For each dosing-regimen and lesion pool, three analyses of these data were analyzed: traditional Poly-3, dam-adjusted Poly-3, and sire-adjusted Poly-3. For each lesion pool and drug combination, the sire- or dam-adjusted analysis fits a lesion-present flag to dose level using a generalized linear model with binomial distribution, identity link function, and Poly-3 observation weights. Uniform treatment groups were bumped away from uniformity by adding an uncorrelated dummy lesion flag observation with value=0.005 and Poly-3 weight=0.005. Correlation within sire or dam was achieved by invoking a generalized estimating equation-based exchangeable correlation among sire- or dam-mates. This completed the model. Suitable contrasts were used to test the relevant hypotheses. One-sided results were generated in keeping with NTP standards. The sire-adjusted analyses were generated in the same manner differing only in the specification of the correlation group variable.

It should be emphasized again that the implementation details of the correlation Poly-k methods are different from the Bieler and Williams’ variance-adjusted Poly-k test (Bieler and Williams, 1993). Particularly, the variance is not quantal-adjusted, is group-specific rather than null hypothesis-specific, and all comparisons are estimated within a single analysis of variance model rather than multiple regression models. Suitable contrasts were used to test the relevant hypotheses. Although the correlation method appears to generate similar results, it does represent a significant departure from the standard Poly-k method that the NTP has used.

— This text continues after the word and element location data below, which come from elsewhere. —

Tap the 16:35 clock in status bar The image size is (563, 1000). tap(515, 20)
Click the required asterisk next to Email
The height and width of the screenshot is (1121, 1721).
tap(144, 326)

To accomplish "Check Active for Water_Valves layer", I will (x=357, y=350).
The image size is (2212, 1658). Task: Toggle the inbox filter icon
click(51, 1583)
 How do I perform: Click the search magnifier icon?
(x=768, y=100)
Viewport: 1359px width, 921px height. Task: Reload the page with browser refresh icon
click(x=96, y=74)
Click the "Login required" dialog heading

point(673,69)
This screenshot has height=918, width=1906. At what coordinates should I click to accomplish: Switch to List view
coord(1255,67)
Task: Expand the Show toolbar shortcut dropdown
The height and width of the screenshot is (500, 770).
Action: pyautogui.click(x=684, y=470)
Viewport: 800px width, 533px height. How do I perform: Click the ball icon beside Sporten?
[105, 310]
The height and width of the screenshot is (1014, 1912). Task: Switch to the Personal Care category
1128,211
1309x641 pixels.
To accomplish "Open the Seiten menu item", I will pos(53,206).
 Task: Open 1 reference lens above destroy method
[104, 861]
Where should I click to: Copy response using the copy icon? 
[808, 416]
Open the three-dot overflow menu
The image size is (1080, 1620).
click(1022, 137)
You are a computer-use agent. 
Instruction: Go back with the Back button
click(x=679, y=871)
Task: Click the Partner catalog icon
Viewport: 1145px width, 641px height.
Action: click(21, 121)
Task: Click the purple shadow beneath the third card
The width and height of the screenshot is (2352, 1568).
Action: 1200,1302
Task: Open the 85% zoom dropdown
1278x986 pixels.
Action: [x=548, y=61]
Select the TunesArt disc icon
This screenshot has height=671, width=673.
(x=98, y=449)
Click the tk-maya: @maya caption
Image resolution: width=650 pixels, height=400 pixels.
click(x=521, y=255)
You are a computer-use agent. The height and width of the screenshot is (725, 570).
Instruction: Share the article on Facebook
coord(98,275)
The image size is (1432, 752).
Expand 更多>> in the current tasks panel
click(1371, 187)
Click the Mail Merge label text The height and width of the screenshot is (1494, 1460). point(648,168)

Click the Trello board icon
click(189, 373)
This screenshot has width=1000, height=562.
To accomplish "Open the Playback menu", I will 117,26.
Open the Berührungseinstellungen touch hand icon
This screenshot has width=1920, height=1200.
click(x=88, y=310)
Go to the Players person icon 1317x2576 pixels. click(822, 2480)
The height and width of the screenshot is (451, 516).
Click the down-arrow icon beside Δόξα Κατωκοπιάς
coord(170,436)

In addition, to incorporate lesion severity scores, the distribution-free (but unadjusted for age and unadjusted for litter correlation) method of Jonckheere (1954) and Terpstra (1952) was used to compute monotonic trend tests and the method of Shirley (1977) as modified by Williams (1986) was used to compute comparisons to controls.

Quality Assurance Methods

The 30- and 45-week studies and the 45-week stop-study were conducted in compliance with FDA Good Laboratory Practice Regulations (21 CFR, Part 58). In addition, records from these studies including protocol and any amendments, deviations, or related information; study-related standard operating procedures (SOPs) and documentation; test article accountability and characterization; raw data generated in operational areas as defined in applicable SOPs; computer records containing INLIFE and pathology raw data; daily animal room logs and a copy of the laboratory study will be submitted to the NCTR Archives.

Genetic Toxicology

Mouse Peripheral Blood Micronucleus Test Protocol

Blood was collected from excess heterozygous F1 p53+/− mice that were culled on PND 1, PND 10, or PND 28 in the 45-week study or from mice in the 30-week study at terminal kill (Appendix B). Micronucleated cells were identified and quantified using a MicroFlowPLUS mouse kit (Litron Laboratories, Rochester, NY) (Dertinger et al., 2006). The frequencies of micronucleated reticulocytes and micronucleated normochromatic erythrocytes were determined in blood samples collected on PND 1 following transplacental dosing from GDs 12 through 18 (Figure 1) or within 6 hours after dosing for older mice. Mouse peripheral blood was diluted with anticoagulant, fixed in −80° C methanol, and stained with three fluorochromes for flow analysis. Reticulocytes were identified by fluorescein isothiocyanate-labeled antibodies against the CD71 mouse surface antigen; platelets were identified by phycoerythrin-labeled antibodies against CD61 antigen; and DNA, including micronuclei, was stained with propidium iodide. Flow cytometry was performed on a FACScan™ (Beckton-Dickinson, San Jose, CA) equipped with a 488 nm argon ion laser and fluorescence detectors. Data acquisition for each sample stopped automatically after 20,000 reticulocytes were detected by the flow cytometer. The flow cytometry collection parameters for the samples were set as described in the Litron instruction manual. Differences in reticulocyte micronucleus frequency between dose groups were analyzed using a two-tailed Dunnett’s test. At 30 weeks, when data from only 0/0/0 mg/kg and 240/120/240 mg/kg groups were available, the statistical analysis consisted of a two-tailed Student’s t-test. When data were available from more than one pup/sex from a given litter, the data were averaged and incorporated as one data point.